▸ **Work required**: Once the pictures are set aside, reproduce the entries below exactly.

▸ **Data excerpts**:
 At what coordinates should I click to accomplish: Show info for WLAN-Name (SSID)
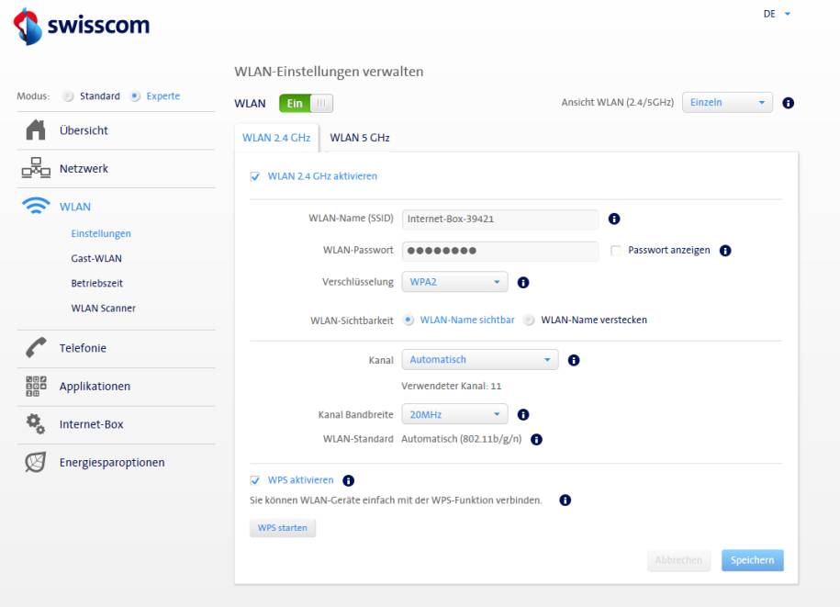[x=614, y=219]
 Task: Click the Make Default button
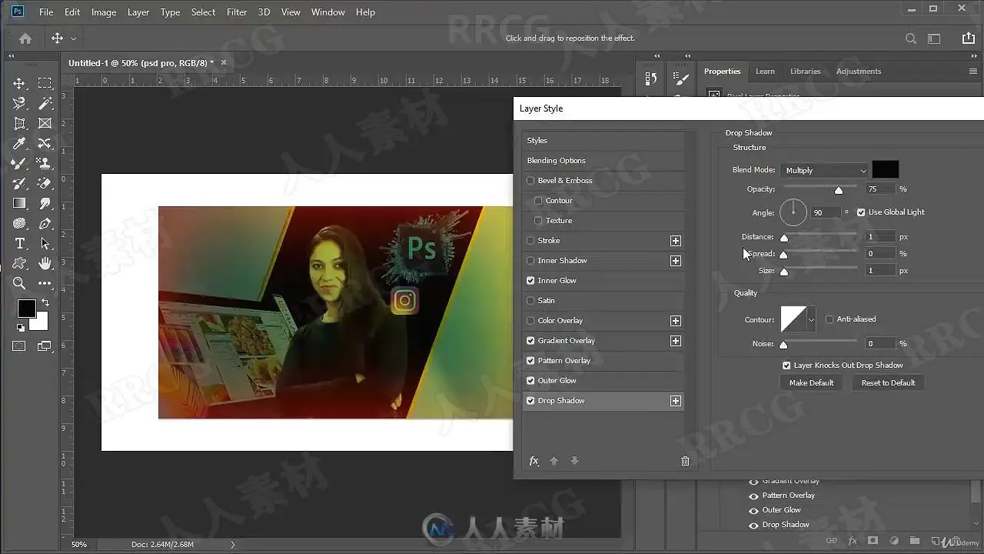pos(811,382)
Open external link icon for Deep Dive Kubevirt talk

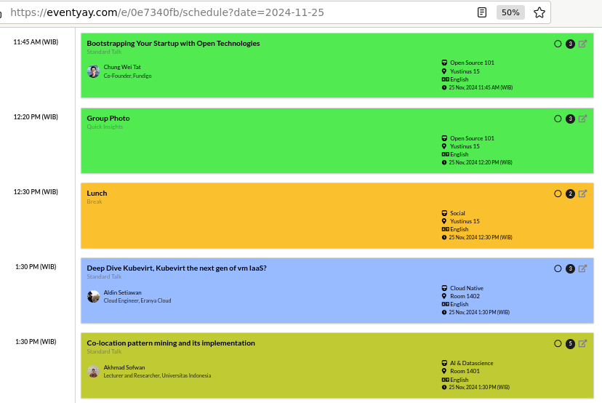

▸ **Task result**:
 At what coordinates should I click to accomplish: Show info for WLAN-Name (SSID)
[x=614, y=219]
 Task: Click the Make Default button
pos(811,382)
Open external link icon for Deep Dive Kubevirt talk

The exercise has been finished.